[To do]: Go through the listing and copy each line that has the string "computer" in it.
——————
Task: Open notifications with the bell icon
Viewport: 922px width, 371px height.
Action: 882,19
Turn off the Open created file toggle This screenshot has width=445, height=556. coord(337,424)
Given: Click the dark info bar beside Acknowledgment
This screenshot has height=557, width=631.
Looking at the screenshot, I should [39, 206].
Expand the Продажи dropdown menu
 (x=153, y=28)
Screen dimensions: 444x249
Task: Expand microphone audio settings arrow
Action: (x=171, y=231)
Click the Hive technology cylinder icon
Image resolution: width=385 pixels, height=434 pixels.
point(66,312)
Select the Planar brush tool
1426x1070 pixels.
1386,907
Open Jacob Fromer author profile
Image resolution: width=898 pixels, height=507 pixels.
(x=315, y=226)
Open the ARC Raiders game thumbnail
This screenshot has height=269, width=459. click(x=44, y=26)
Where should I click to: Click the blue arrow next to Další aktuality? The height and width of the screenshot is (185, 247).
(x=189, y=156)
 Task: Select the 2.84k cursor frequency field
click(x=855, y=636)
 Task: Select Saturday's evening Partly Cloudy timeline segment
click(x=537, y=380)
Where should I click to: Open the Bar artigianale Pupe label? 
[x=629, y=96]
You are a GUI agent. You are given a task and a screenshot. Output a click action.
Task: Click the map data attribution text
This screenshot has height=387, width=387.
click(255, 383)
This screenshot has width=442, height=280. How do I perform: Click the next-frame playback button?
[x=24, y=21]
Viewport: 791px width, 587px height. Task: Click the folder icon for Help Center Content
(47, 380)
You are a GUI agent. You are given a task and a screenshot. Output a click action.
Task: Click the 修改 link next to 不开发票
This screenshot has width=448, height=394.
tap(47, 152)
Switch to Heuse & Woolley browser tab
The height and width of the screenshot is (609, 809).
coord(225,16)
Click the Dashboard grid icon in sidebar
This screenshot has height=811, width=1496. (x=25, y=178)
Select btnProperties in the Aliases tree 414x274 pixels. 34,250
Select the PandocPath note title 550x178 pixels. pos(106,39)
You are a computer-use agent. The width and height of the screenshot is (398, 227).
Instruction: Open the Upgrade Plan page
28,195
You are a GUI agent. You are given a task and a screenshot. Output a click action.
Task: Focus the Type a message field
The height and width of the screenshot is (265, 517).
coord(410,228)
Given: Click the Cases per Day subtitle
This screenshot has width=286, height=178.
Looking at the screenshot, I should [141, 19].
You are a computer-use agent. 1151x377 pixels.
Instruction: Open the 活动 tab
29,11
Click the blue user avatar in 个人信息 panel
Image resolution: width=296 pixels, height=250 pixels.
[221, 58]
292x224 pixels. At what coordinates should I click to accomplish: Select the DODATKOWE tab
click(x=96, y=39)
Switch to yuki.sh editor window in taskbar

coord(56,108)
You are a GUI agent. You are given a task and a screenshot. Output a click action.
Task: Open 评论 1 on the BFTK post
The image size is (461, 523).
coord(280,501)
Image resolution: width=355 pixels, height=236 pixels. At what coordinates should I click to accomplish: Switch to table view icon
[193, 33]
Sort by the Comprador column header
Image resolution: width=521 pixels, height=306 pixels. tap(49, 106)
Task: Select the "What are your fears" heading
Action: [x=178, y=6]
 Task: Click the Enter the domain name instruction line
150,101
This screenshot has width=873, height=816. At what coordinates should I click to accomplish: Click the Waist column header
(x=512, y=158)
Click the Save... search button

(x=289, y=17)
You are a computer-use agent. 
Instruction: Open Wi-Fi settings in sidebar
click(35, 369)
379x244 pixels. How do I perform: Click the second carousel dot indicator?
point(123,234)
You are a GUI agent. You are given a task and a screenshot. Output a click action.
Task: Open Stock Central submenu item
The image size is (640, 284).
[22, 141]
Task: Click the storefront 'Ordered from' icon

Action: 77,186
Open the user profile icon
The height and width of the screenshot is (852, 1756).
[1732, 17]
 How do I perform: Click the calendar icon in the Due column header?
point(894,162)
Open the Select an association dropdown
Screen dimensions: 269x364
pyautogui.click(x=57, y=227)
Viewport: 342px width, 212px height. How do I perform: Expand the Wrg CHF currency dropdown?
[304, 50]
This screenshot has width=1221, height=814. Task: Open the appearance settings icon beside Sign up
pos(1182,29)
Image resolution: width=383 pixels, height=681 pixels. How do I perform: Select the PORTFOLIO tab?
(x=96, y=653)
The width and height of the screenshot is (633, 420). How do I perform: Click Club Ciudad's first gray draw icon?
——————
[Output for this task]:
You are a computer-use agent. The width and height of the screenshot is (398, 227).
You are a computer-use agent. 1151x377 pixels.
You are a computer-use agent. 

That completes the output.